The bacterial species Roseomonas mucosa is pathogenic in humans, and although it is rarely detected during routine diagnostics, it is becoming increasingly important clinically. For a long time, R. mucosa was regarded as a classic environmental bacterium. Recent studies, however, revealed that it is part of the physiological human skin flora and mainly affects immunocompromised patients. Furthermore, the use of catheter systems may increase the risk of contracting R. mucosa infections. The bacterium has been linked to severe infections, such as bacteraemia, osteomyelitis and cellulitis. Therefore, it is important to discern the best method of identifying R. mucosa in routine laboratory testing. To facilitate this testing, we compared three suitable methods for routine bacterial identification in the laboratory: VITEK 2, MALDI-TOF MS and 16S rRNA gene sequencing. Additionally, we conducted whole-genome sequencing (WGS) and calculated the average nucleotide identity (ANI). ANI is seen as the gold standard of strain identification; therefore, we decided to use it as a reference method.
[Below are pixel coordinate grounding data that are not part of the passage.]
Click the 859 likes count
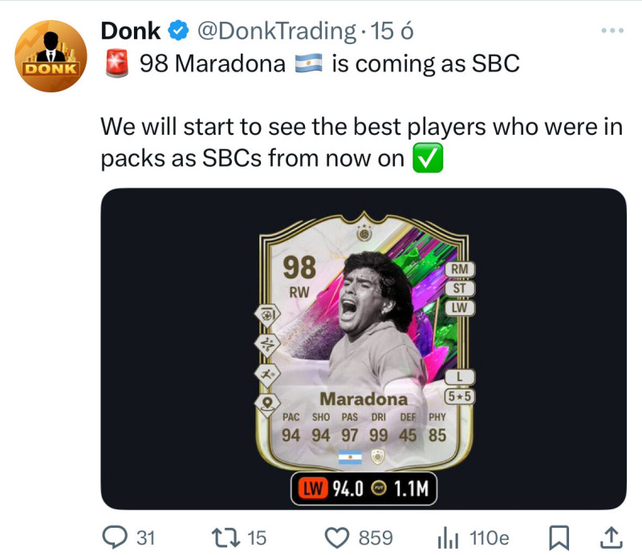The height and width of the screenshot is (555, 642). coord(376,538)
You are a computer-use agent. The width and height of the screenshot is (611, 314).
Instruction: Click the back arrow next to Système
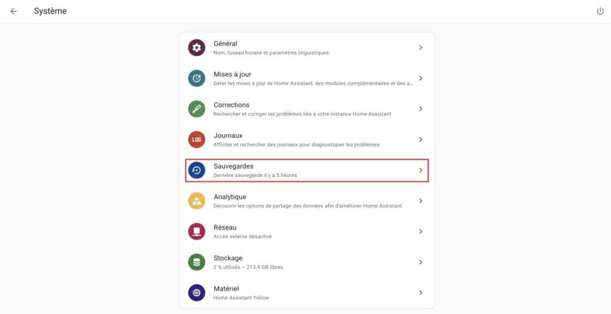pyautogui.click(x=14, y=11)
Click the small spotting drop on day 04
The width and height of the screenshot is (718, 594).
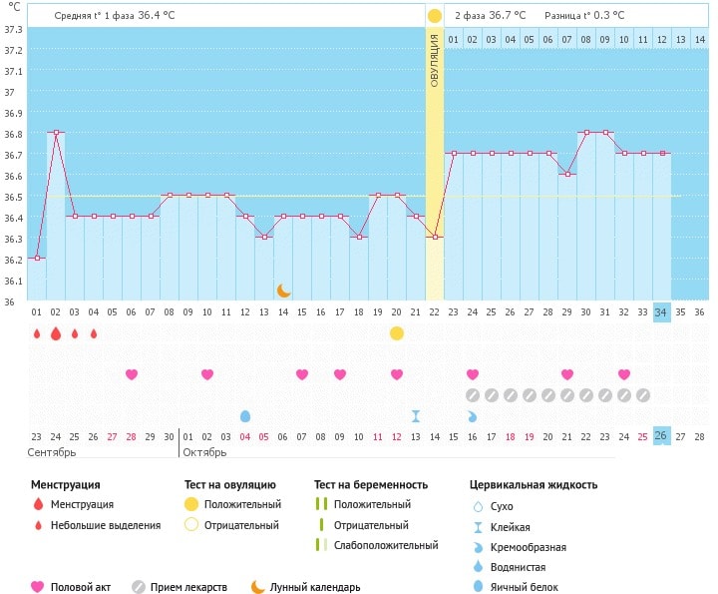[x=94, y=333]
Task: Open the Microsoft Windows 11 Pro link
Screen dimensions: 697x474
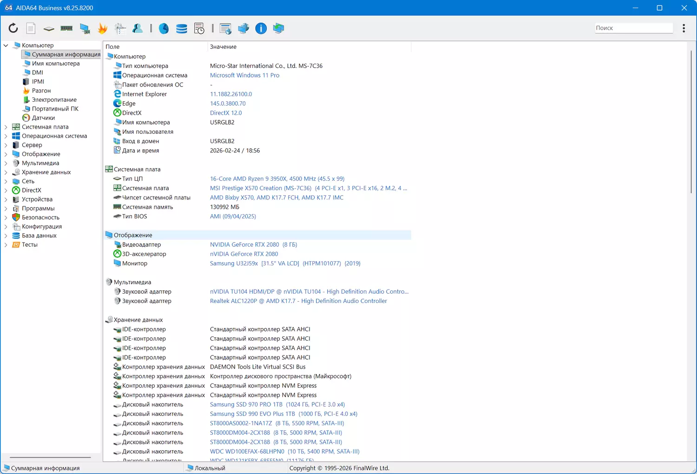Action: [244, 75]
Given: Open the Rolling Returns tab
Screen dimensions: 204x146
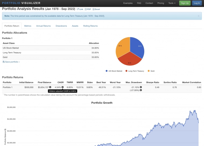Looking at the screenshot, I should click(x=90, y=26).
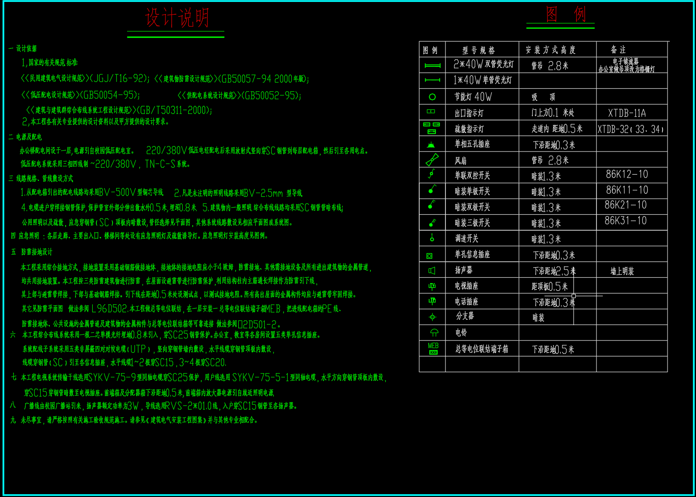This screenshot has height=497, width=696.
Task: Click the electric bell (电铃) symbol
Action: [434, 333]
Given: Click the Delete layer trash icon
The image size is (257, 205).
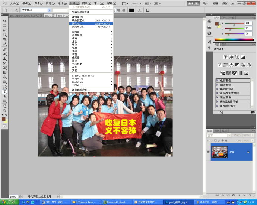Looking at the screenshot, I should (250, 195).

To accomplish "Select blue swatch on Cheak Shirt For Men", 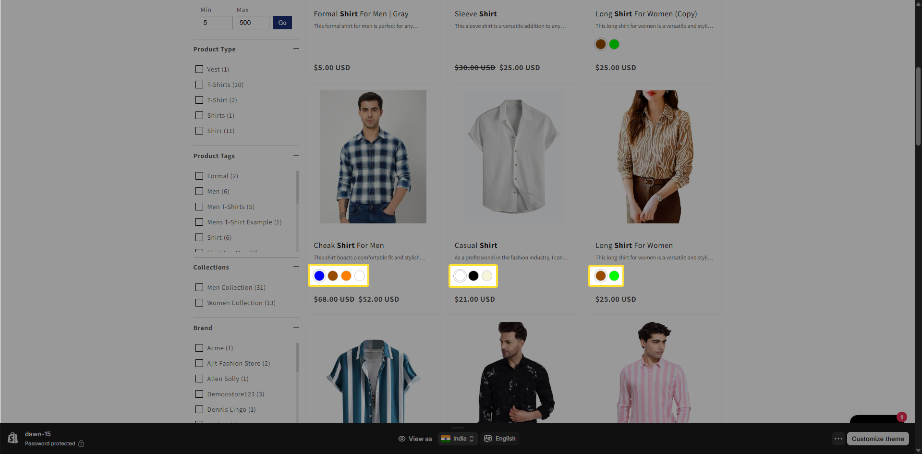I will click(319, 276).
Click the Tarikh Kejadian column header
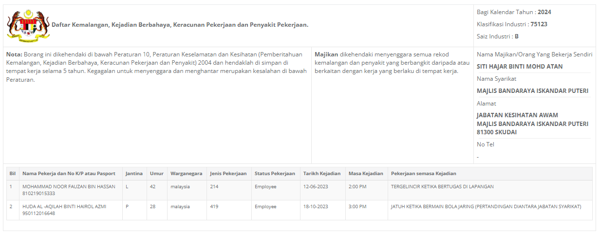This screenshot has width=600, height=233. click(x=322, y=174)
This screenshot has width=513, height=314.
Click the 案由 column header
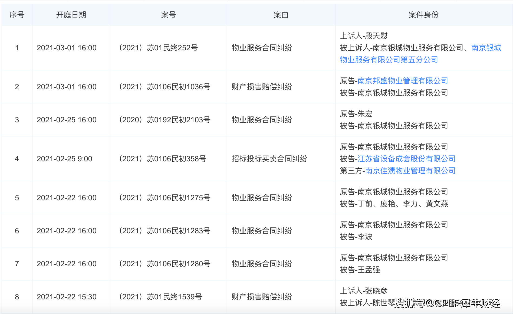pos(281,15)
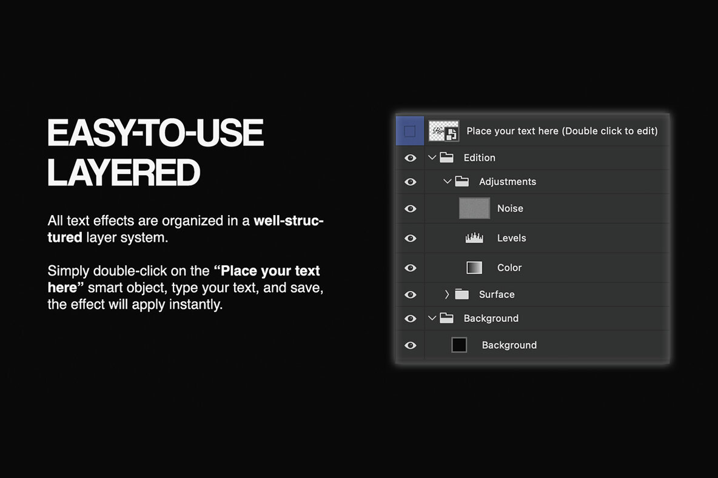Show the 'Place your text here' layer visibility box
Screen dimensions: 718x478
[411, 131]
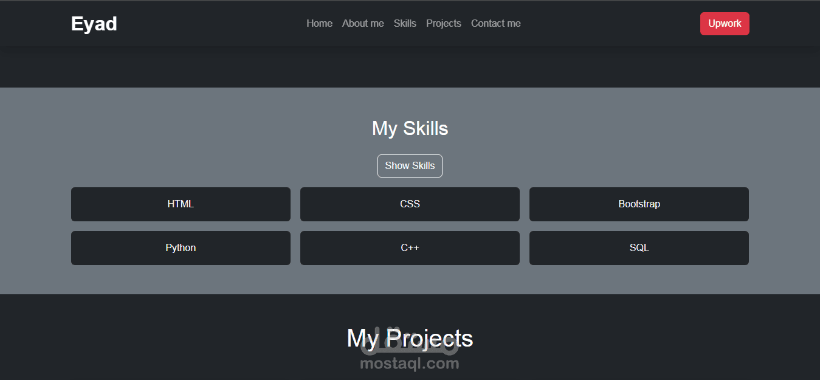The image size is (820, 380).
Task: Click the empty dark banner below navbar
Action: (410, 67)
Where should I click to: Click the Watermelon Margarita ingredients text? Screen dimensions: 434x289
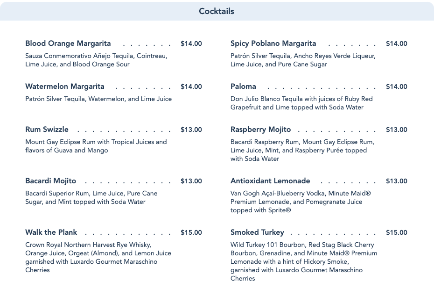coord(98,99)
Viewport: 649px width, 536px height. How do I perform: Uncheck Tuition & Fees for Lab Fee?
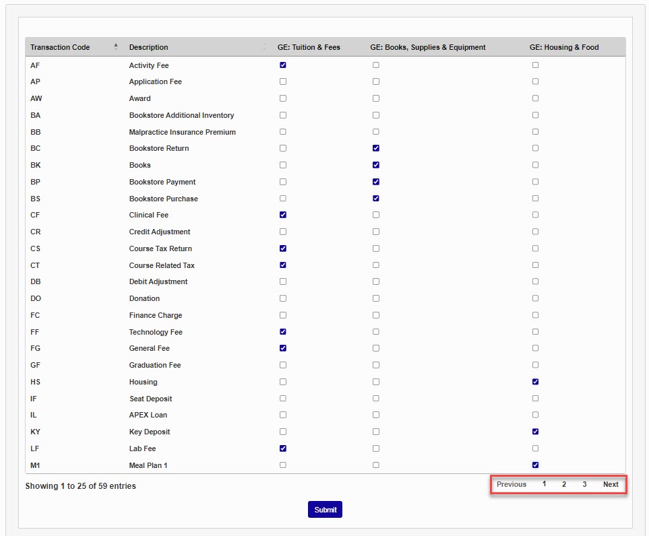tap(283, 448)
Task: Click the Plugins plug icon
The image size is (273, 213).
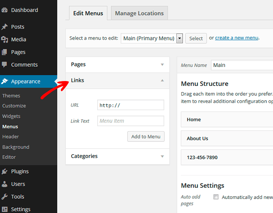Action: tap(4, 171)
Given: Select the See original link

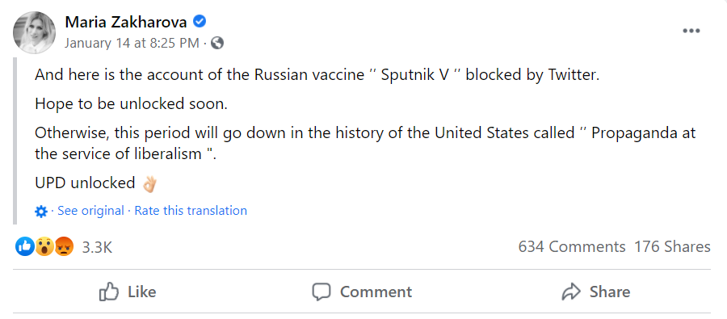Looking at the screenshot, I should pyautogui.click(x=90, y=211).
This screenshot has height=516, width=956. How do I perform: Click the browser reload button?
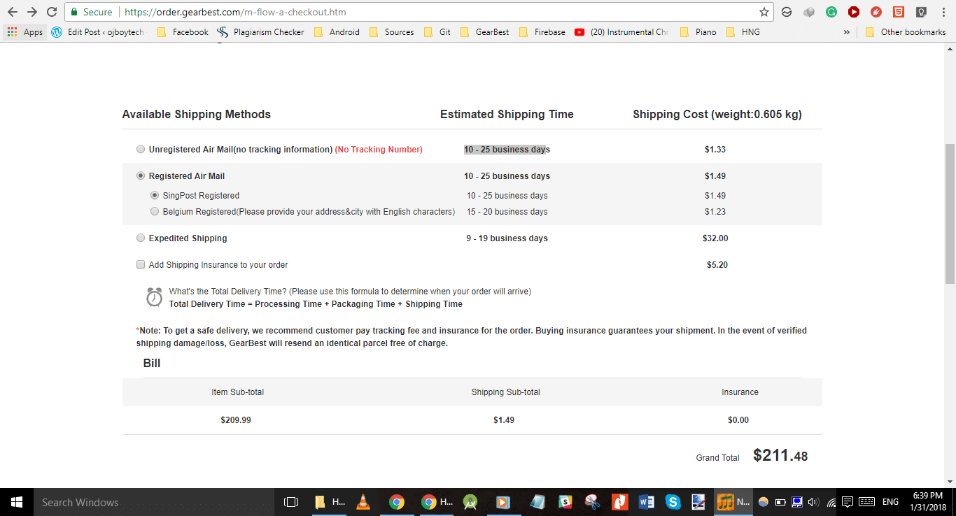pos(52,12)
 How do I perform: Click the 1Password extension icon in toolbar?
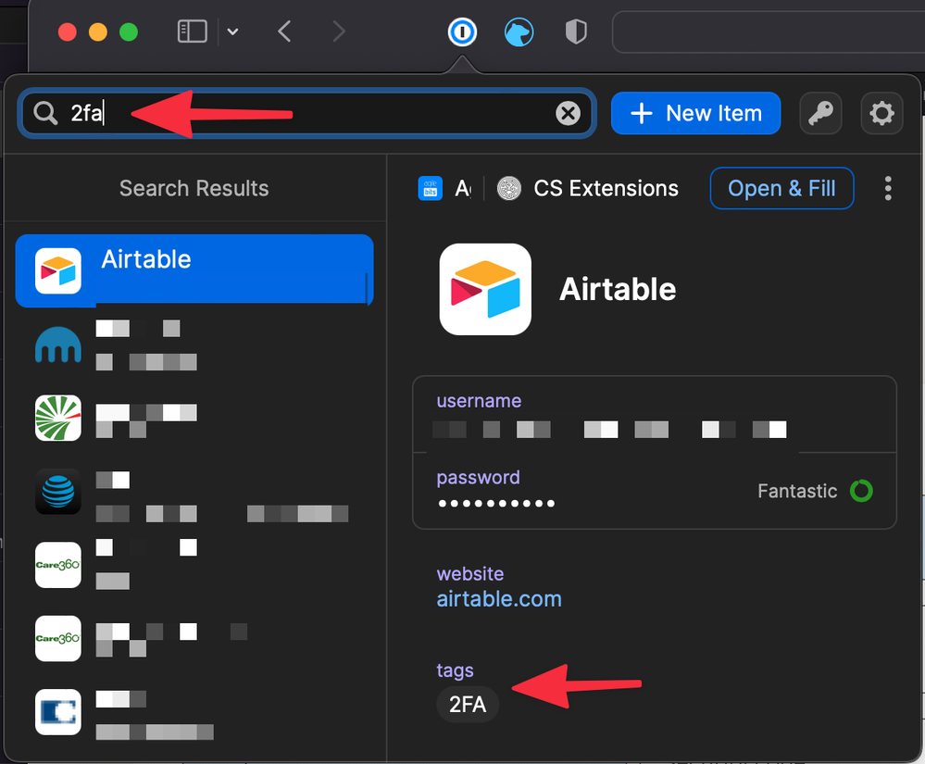461,33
Both MALDI-TOF MS and 16S rRNA gene sequencing confidently identified the species. However, when using the VITEK 2 technique, isolates were misidentified as Roseomonas gilardii, Rhizobium radiobacter, or Sphingomonas paucimobilis. When conducting WGS and determining the ANI, it became obvious that one isolate belonged to the species R. gilardii rather than R. mucosa. Therefore (although not yet applicable in routine diagnostics), we suggest that WGS is presently the most appropriate technique to reliably identify Roseomonas mucosa. However, after expanding the Biotyper database, MALDI-TOF MS could also be an applicable method.